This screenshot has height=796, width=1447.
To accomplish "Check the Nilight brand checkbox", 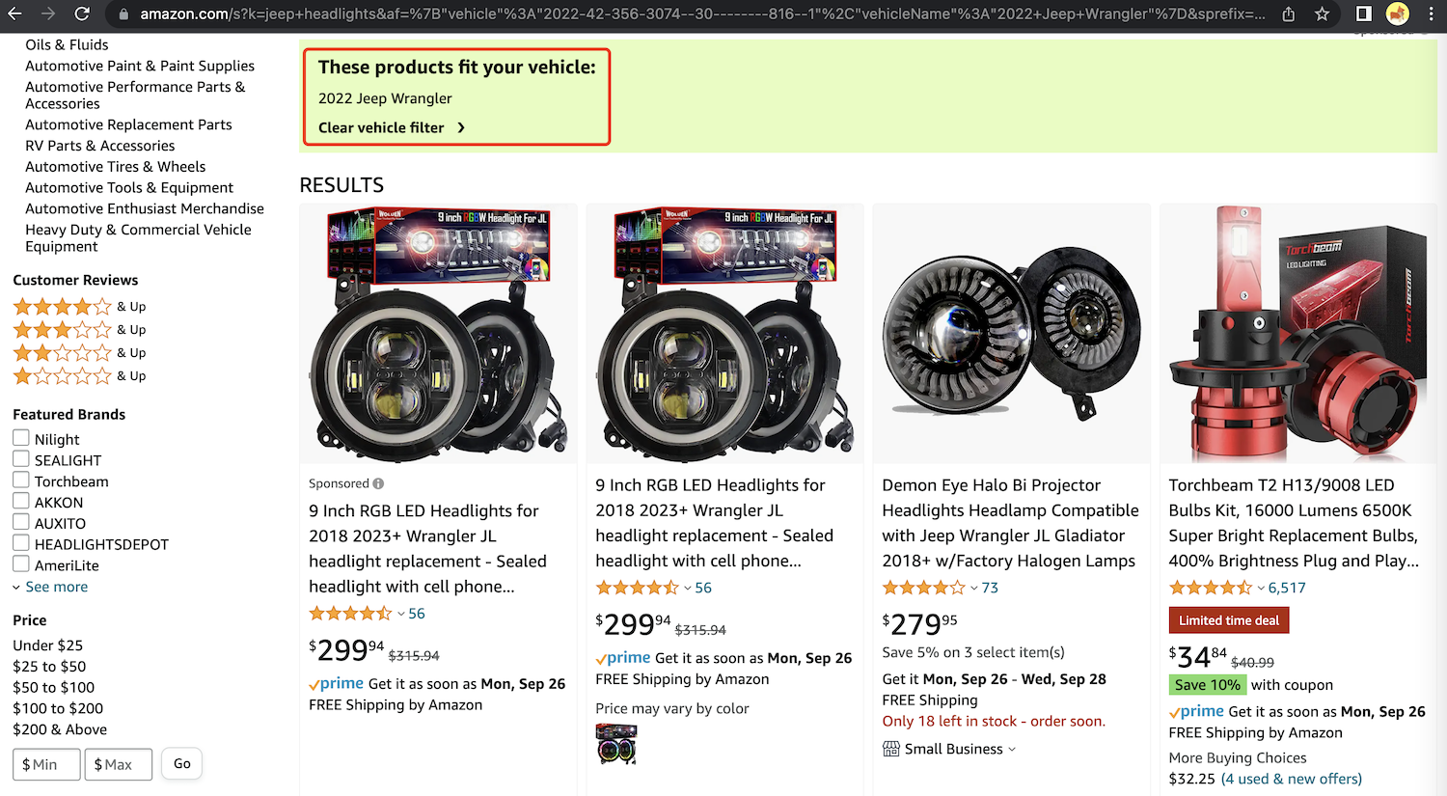I will [x=21, y=438].
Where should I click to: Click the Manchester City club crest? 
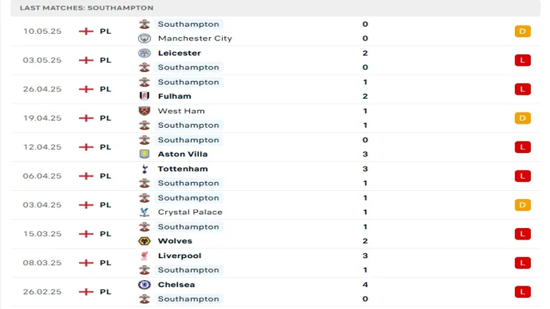pos(144,38)
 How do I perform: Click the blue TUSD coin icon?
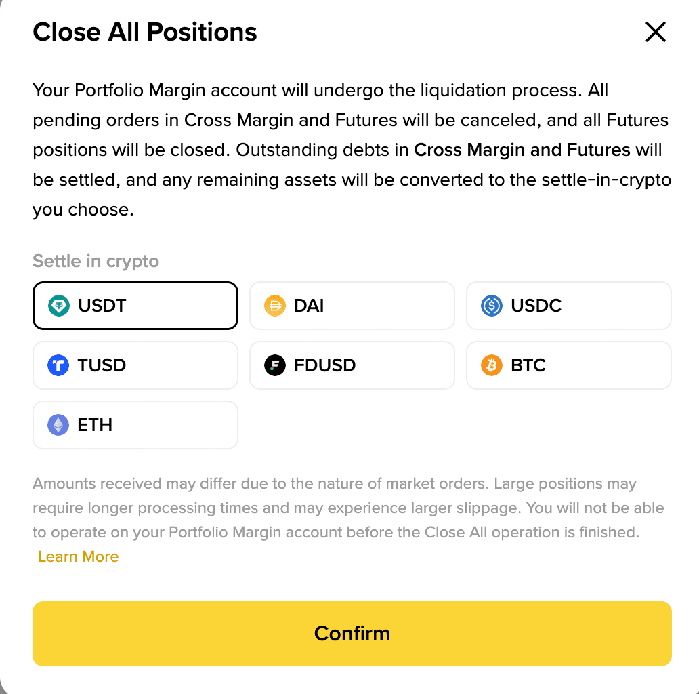pyautogui.click(x=58, y=365)
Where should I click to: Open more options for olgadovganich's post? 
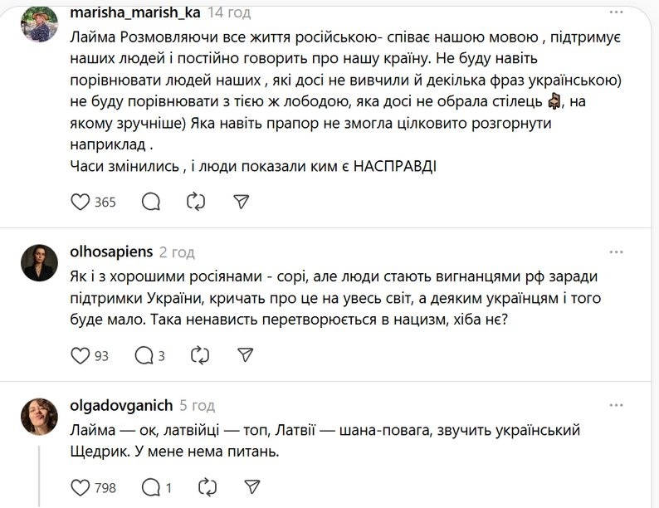coord(616,405)
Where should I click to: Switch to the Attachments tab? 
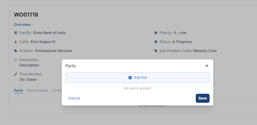37,90
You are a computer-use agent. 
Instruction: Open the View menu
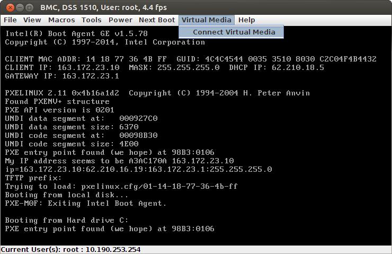(32, 20)
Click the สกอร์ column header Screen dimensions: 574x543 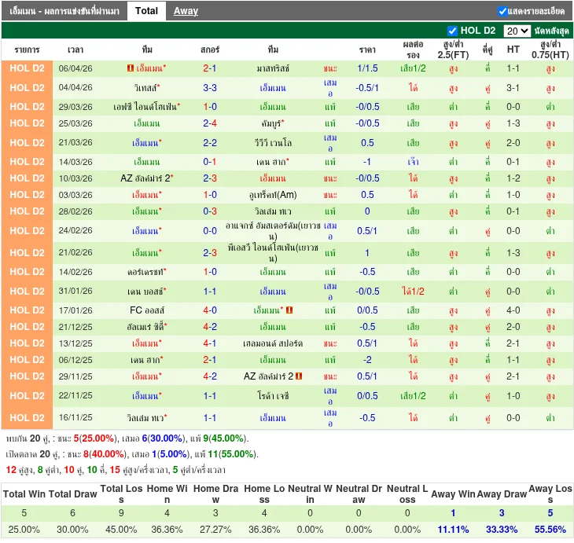pyautogui.click(x=210, y=49)
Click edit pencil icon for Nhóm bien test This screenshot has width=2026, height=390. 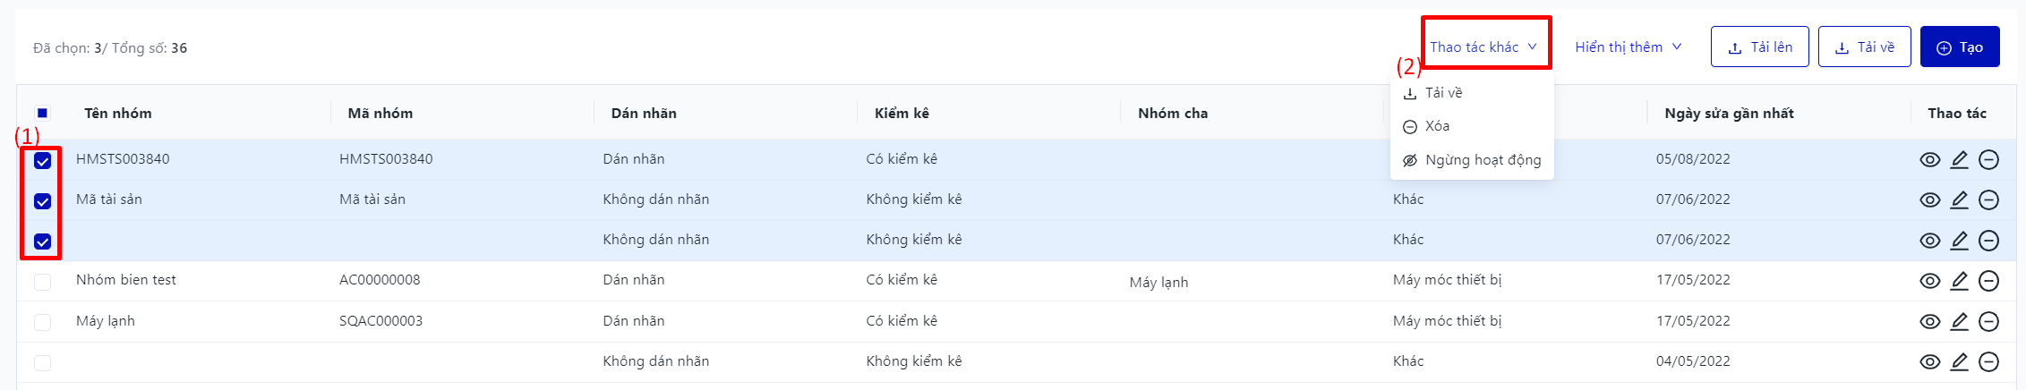[x=1959, y=281]
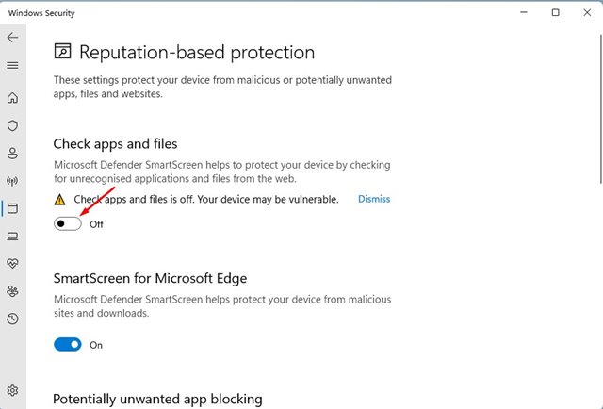This screenshot has height=409, width=603.
Task: Expand the hamburger navigation menu
Action: (x=12, y=66)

» **What to do**
Only one stretch of the data is wanted: write out exactly the lines from the one holding "How do I perform: Click" through the one holding "You are a computer-use agent.", both included, without the pictures.

» **Completed exercise**
 How do I perform: Click the blue TUSD coin icon?
pyautogui.click(x=58, y=365)
Where should I click to: Open more options for olgadovganich's post? 
coord(616,405)
Where should I click to: Switch to the Attachments tab? 
37,90
You are a computer-use agent. 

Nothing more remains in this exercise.